| Source document |
════
I was previously commuting two hours a day, and now my commute involves walking across the hallway to my desk in the guest bedroom. And although I miss our active social calendar, sometimes practices, games, school events, and birthday parties consumed our evenings and weekends.
I now have the opportunity to spend more time with my son — which is a blessing, because time is not on my side. I was very emotional when he turned double digits last October. As each year passes, he becomes more independent, which means he needs his mom less and less. I am no longer the center of his universe, and his friends are becoming more and more a priority in his life.
Friends and social distancing, however, do not mix very well. Sheltering in place is a lonely predicament for an only child. You don’t have a sibling as a built-in playmate. As his mom, I felt like it was my job to keep him entertained so I started playing with Andrew again.
Of course, I spent quality time with him pre-coronavirus. We would go on bike rides, read books together, bake muffins, watch movies…but this is different. This play is letting Andrew call the shots. It is interacting with him on his level, and not as a parent who constantly needs to be in control.
I have built a motorized boat out of K’nex, Lego, and Styrofoam that was destined to navigate the high seas of the bathtub (she capsized immediately). I have flown a Minion kite as high as the string would allow and shouted “BANANA!” at the top of my lungs … maybe more than once. I have donned a bandana like Rambo and battled in a Nerf gun shooting competition. When there was a stubborn balloon that just wouldn’t pop, I helped my son body-slam it, WWE style, with a couch cushion.
I have cruised on a Razor scooter while Andrew pushes me from behind on his hoverboard … instant electric scooter. I have built a chain reaction in the living room that started with a hair dryer and ended with a ball swishing through the hoop … and we went wild! I have fashioned a tennis net out of string, and reenacted the final match of Wimbledon in our driveway complete with obnoxious grunting. I have shoved Mentos in liters of Diet Coke to make eruptions of soda spray into the sky … ’cause that’s just totally cool.
I have constructed a fort complete with twinkle lights and an emergency escape hatch to have a sleepover in. In that fort, I watched Papa Jake’s latest box fort videos and “Let It Goat” (for those of you who haven’t had the pleasure yet, it is essentially a goat screaming at different times while Elsa sings “Let It Go”) way past Andrew’s bedtime. When it was finally time to go to sleep (on the floor), I was ushered off to a not-so-sound slumber by a nauseating smell and a whisper in the dark, “Silent, but deadly.”
So while playing hasn’t always been good for my back, it surprisingly has done wonders for my soul. It has given me an outlet to temporarily escape from reality and be carefree. It has pushed me to reconnect with my imagination and engage my creative side. It has taught me to be present in the moment with my son and to just have fun despite everything that is going on in the world. Playing has forced me to prioritize joy, silliness, and laughter … things we all could do with more of right now.
I went into this thinking that by playing with Andrew I was performing some sort of motherly duty so he wouldn’t be bored or lonely. It turns out that by playing with my son, I found a new friend. A friend who is helping me to stay strong, positive, and keep things in perspective during a challenging time.
I miss my pre-coronavirus life a lot, but I am going to cherish this time with Andrew while I can. I know that he misses his friends dearly, but hopefully playing with Mom has been meaningful for him too. I have noticed an improvement in his attitude. He is smiling more often.
Either way I am going to kick his butt in our homemade BattleBot tournament this weekend. I duct taped forks to a remote-control car. He’s going down!
════
[Collected data]
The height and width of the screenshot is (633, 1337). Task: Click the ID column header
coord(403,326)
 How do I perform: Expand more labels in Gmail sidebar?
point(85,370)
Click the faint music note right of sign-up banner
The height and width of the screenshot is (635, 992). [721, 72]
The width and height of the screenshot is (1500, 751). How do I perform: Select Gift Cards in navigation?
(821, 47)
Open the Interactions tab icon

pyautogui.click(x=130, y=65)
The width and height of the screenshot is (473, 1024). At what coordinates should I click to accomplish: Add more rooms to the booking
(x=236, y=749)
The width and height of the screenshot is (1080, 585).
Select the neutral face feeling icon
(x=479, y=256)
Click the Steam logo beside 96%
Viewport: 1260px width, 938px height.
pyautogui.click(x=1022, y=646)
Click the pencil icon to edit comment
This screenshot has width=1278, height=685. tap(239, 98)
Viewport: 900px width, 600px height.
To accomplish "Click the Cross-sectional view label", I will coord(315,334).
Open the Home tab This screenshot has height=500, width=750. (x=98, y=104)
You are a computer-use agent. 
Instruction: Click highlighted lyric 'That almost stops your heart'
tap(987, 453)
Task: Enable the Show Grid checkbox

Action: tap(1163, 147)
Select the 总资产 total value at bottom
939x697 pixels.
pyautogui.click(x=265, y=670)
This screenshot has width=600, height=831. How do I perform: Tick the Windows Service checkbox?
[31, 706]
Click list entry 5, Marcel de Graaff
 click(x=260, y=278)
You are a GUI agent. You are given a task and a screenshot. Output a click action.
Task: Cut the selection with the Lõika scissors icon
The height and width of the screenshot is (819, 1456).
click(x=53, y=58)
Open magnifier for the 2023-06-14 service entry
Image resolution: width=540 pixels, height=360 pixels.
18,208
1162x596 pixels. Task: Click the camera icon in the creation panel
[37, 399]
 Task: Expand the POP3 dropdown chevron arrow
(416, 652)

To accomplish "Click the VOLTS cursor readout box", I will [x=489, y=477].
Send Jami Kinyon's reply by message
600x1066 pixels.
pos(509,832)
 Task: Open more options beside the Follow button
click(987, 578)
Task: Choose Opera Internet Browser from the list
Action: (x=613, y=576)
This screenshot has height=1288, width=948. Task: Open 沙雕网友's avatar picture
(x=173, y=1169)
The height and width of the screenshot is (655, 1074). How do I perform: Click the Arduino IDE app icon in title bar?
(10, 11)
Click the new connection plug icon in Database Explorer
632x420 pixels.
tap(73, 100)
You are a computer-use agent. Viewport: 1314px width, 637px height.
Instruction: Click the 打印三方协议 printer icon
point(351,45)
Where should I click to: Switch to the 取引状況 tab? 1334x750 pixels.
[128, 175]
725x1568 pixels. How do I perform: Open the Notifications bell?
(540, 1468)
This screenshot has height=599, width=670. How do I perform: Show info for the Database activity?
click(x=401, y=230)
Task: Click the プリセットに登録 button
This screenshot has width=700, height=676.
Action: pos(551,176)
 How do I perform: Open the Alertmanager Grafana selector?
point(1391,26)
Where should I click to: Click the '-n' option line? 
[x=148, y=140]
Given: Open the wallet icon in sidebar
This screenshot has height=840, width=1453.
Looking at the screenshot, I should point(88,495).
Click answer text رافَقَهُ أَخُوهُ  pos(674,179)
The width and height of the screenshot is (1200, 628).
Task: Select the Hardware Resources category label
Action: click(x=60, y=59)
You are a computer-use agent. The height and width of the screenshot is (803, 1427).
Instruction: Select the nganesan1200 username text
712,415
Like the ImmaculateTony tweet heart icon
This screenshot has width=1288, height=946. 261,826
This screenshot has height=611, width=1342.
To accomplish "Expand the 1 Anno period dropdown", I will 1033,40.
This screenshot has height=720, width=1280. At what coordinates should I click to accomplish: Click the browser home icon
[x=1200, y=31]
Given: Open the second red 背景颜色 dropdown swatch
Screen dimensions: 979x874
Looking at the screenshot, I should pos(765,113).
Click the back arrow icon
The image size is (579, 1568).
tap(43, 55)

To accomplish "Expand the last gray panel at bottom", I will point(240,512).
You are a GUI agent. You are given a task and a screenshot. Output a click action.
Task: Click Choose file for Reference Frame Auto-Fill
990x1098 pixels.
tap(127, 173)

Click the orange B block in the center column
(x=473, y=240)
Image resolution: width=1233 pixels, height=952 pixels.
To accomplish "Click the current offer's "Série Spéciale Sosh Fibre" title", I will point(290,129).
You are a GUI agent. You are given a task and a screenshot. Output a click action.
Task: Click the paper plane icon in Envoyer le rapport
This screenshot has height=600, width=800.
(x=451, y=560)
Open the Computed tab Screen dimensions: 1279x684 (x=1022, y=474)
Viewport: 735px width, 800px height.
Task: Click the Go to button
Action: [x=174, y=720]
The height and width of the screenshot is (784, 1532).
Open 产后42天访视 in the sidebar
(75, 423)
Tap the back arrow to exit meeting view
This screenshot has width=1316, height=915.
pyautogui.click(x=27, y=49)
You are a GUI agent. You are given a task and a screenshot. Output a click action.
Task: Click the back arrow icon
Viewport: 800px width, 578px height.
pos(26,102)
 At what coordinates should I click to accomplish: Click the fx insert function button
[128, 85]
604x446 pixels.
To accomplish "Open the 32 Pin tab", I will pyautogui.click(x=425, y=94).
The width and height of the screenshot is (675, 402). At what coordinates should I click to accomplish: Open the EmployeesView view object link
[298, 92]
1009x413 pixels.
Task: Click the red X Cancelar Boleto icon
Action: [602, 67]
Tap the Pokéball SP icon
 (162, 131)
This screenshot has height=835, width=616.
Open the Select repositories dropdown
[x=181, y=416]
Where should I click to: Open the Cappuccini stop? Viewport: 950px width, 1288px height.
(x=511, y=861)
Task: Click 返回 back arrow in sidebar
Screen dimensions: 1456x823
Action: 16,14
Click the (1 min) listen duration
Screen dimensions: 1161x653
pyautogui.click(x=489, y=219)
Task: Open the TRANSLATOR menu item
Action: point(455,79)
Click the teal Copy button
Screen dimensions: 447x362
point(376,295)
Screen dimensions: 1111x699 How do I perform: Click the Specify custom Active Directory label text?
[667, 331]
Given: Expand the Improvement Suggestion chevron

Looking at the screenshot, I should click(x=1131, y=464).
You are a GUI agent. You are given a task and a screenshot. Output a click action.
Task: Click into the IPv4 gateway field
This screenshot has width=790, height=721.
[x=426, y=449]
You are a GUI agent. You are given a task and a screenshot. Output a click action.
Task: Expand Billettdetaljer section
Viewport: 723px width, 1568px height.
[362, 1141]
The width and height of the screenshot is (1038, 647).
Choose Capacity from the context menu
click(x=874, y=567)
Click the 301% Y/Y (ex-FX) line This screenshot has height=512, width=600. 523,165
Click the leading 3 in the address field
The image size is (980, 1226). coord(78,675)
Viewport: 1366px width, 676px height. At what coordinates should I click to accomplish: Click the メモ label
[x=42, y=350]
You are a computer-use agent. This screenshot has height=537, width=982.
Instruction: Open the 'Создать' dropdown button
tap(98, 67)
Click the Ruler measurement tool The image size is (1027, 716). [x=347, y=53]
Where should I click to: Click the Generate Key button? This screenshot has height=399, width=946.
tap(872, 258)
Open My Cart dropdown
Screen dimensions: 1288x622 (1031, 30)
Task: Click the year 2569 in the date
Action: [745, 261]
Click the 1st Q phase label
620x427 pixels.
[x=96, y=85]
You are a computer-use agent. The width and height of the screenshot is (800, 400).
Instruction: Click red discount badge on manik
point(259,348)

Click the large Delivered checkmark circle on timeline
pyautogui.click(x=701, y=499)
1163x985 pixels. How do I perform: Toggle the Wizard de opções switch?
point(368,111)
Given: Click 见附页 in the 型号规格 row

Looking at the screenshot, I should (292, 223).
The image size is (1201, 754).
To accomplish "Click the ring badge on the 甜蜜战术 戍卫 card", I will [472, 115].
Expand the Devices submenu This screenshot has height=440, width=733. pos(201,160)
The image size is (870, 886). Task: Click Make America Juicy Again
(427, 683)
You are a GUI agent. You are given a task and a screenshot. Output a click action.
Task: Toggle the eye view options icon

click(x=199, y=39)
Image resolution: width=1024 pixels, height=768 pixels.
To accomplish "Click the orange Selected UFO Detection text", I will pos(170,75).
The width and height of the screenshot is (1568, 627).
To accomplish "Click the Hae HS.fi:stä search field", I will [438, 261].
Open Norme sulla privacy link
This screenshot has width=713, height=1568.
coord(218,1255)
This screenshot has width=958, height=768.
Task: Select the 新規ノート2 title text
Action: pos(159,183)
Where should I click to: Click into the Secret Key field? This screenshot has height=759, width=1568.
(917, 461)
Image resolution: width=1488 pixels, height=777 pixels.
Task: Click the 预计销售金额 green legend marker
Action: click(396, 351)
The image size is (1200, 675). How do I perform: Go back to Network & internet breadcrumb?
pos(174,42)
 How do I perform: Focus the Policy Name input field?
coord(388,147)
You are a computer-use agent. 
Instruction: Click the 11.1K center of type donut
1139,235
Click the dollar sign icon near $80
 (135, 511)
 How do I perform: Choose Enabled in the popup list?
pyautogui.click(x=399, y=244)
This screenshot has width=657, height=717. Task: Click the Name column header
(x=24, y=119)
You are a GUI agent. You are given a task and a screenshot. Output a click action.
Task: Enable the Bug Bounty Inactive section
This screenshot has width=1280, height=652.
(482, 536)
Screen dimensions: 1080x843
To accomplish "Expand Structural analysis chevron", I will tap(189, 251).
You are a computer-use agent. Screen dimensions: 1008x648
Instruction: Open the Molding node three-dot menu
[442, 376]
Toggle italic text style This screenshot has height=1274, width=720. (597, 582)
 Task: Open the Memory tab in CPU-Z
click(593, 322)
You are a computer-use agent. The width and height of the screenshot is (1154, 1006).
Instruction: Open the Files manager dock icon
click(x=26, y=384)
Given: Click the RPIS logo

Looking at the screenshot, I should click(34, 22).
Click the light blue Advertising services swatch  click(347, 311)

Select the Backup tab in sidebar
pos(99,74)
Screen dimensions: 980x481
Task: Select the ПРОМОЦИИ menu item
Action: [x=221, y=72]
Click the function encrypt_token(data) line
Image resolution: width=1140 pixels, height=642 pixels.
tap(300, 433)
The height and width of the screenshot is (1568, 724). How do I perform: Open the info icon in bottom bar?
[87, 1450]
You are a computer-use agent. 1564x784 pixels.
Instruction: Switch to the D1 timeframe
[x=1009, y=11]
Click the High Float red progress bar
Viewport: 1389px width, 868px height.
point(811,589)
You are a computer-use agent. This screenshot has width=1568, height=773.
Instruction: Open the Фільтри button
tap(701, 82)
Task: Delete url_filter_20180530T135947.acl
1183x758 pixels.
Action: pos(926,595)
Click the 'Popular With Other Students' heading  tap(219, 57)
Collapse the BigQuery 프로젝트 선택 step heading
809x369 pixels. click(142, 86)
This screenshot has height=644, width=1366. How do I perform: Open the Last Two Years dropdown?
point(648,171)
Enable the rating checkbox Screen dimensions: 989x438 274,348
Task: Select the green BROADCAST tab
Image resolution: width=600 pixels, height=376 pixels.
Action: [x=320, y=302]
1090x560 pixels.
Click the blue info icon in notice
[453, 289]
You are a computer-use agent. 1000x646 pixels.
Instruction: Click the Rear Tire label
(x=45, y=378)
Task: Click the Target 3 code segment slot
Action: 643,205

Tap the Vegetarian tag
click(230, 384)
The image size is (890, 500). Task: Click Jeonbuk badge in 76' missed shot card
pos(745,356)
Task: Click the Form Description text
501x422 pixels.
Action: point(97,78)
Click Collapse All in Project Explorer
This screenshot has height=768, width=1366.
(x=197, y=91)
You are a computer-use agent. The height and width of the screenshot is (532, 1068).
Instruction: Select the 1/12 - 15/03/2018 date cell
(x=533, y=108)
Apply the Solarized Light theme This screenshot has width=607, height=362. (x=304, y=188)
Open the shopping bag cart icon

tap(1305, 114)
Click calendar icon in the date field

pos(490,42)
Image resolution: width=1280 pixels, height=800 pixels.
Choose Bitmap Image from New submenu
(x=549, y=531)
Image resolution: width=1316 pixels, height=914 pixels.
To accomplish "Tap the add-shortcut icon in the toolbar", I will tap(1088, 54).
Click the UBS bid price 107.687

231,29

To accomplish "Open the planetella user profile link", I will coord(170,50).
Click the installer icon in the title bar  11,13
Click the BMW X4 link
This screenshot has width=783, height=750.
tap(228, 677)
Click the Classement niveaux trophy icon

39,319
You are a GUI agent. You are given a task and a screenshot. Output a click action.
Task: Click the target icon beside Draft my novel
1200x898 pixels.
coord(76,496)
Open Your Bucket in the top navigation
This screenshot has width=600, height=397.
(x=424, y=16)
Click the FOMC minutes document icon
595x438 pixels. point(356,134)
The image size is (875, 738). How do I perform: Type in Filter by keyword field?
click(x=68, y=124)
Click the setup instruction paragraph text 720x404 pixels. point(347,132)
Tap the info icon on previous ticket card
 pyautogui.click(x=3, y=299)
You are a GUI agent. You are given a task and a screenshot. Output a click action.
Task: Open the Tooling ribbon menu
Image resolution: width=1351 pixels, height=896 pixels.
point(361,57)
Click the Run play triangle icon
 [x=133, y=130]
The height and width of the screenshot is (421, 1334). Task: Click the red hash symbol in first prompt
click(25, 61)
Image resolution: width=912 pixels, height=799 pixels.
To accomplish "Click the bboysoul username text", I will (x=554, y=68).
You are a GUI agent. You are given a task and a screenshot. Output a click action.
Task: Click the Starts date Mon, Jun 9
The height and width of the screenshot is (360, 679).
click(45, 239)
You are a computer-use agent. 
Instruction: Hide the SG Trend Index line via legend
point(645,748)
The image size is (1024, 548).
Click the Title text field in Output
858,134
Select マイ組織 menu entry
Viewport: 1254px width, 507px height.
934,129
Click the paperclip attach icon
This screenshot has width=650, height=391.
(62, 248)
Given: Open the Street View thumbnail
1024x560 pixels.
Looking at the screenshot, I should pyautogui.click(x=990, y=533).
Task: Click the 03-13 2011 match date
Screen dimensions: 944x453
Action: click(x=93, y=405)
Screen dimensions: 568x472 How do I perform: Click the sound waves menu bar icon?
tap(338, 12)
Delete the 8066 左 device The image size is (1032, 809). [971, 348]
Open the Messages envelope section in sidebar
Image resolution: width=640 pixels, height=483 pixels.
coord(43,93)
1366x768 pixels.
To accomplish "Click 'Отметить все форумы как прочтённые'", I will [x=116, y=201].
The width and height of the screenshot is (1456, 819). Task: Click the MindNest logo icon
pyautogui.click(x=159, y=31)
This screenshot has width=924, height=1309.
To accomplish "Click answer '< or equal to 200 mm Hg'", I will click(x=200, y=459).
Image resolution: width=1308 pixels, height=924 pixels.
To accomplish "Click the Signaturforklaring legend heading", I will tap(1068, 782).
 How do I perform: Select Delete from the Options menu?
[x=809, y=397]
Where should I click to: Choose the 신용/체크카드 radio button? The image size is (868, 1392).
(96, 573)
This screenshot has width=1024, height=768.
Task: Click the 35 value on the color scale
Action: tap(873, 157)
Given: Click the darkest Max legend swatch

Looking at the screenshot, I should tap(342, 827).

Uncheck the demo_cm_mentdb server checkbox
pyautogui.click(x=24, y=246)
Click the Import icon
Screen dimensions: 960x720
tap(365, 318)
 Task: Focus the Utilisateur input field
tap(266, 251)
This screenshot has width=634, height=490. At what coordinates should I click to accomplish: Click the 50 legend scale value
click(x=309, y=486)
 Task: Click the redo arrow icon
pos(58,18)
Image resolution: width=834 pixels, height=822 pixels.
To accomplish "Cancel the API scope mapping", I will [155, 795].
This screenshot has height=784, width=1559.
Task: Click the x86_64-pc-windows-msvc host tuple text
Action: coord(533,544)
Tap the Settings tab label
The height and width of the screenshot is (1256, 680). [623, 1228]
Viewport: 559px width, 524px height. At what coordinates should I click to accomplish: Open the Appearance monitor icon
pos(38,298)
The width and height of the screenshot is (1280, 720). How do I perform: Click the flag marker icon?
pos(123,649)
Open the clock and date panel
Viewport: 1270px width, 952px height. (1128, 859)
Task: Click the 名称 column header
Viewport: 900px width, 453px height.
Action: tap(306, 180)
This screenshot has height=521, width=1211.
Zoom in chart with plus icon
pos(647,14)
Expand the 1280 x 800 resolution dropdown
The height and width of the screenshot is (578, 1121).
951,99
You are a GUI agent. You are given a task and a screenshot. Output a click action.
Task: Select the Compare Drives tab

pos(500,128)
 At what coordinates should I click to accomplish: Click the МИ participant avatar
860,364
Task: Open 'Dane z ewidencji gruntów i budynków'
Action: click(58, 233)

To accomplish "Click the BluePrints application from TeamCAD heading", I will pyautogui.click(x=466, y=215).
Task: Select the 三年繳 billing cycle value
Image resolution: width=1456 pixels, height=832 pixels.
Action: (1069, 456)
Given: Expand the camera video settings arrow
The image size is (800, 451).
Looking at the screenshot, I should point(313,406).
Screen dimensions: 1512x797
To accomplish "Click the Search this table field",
════
| What you need to do |
In the essay about playing with a son during the pandemic, what did the writer duct tape to a remote-control car?

| Exercise result |
Forks